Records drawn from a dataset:
========

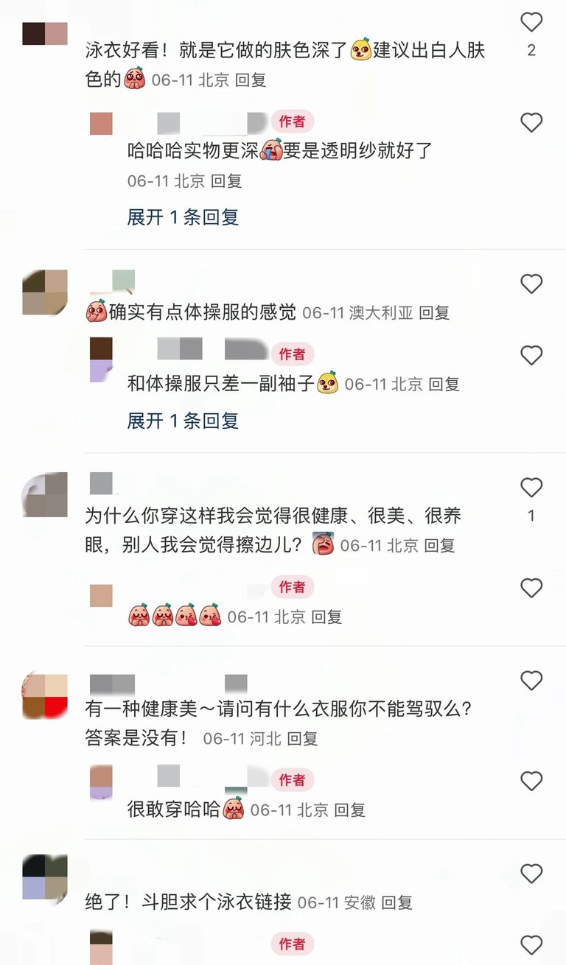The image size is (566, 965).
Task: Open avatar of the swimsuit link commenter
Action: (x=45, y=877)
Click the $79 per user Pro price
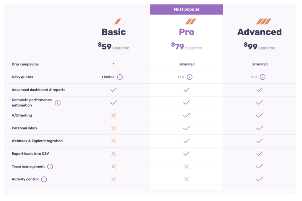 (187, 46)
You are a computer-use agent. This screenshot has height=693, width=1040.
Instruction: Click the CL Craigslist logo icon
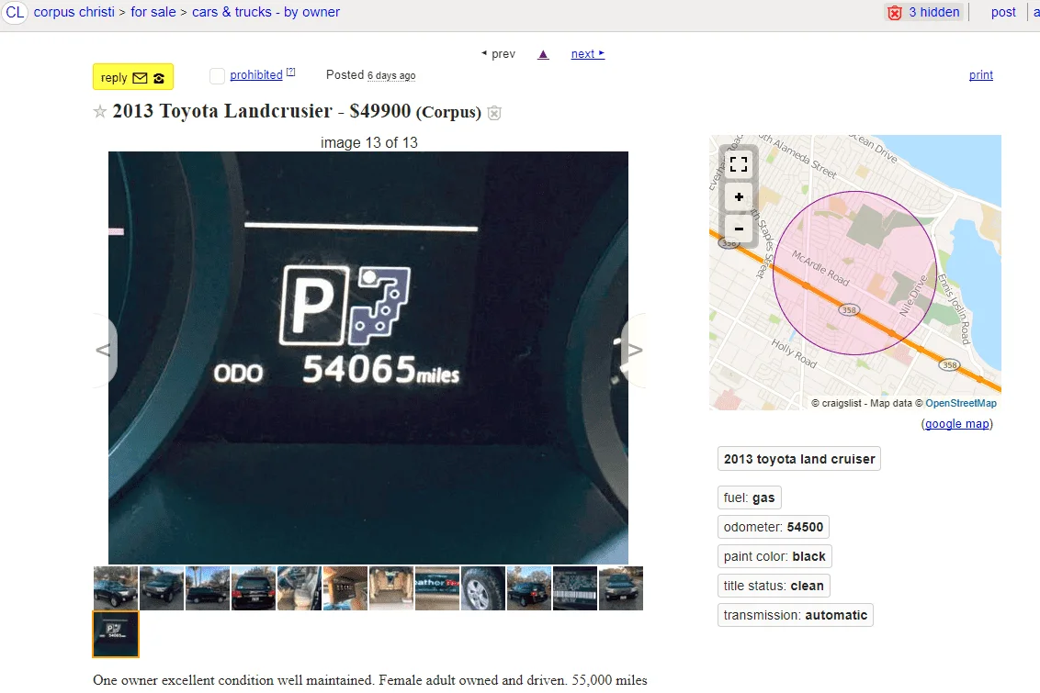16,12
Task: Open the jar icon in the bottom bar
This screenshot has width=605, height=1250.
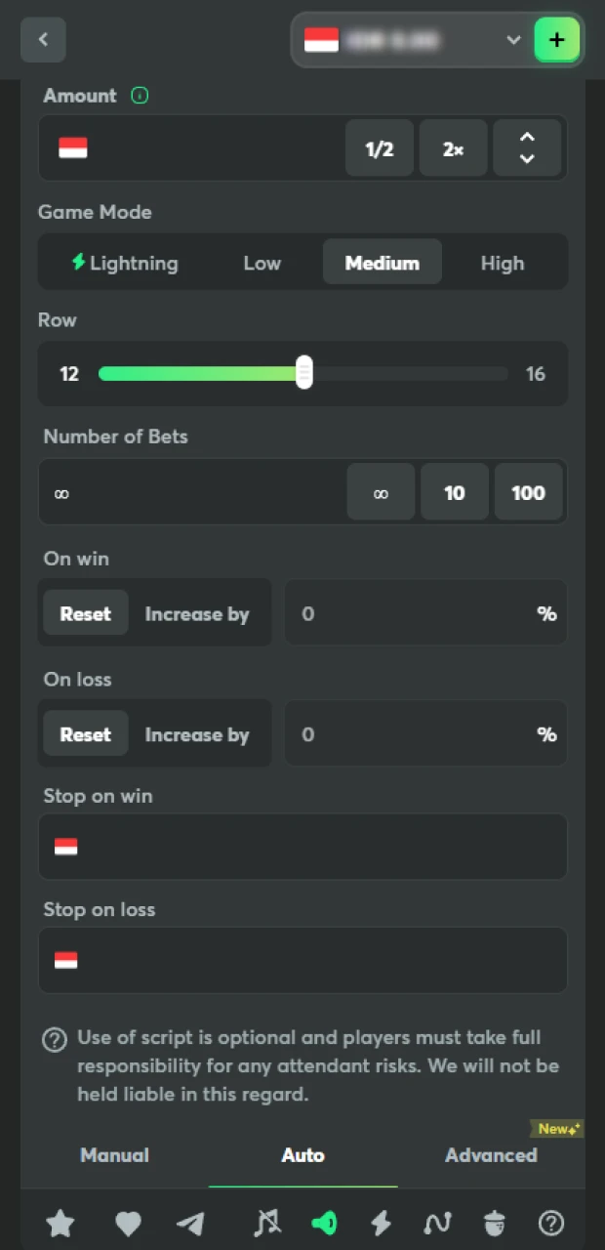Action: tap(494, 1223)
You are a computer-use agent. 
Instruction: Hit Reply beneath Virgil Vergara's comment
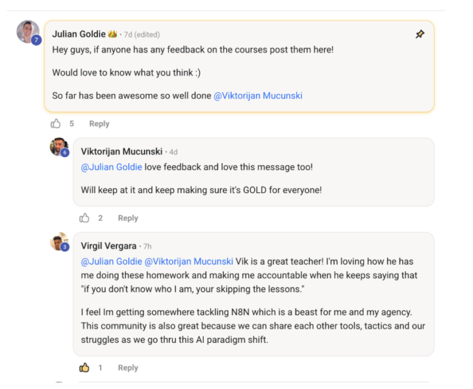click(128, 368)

========

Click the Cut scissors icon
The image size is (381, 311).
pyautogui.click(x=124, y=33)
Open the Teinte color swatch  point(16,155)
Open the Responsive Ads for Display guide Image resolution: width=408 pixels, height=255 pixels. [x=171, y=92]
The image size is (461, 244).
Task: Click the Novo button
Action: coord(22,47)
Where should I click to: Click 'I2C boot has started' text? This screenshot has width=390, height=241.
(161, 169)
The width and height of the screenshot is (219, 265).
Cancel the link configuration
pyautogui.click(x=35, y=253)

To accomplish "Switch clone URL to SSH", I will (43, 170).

========

Try it:
Scan the records for the string "computer" and show every line that contains it.

Task response:
You are a computer-use agent. This screenshot has height=693, width=1040.
You are a computer-use agent. 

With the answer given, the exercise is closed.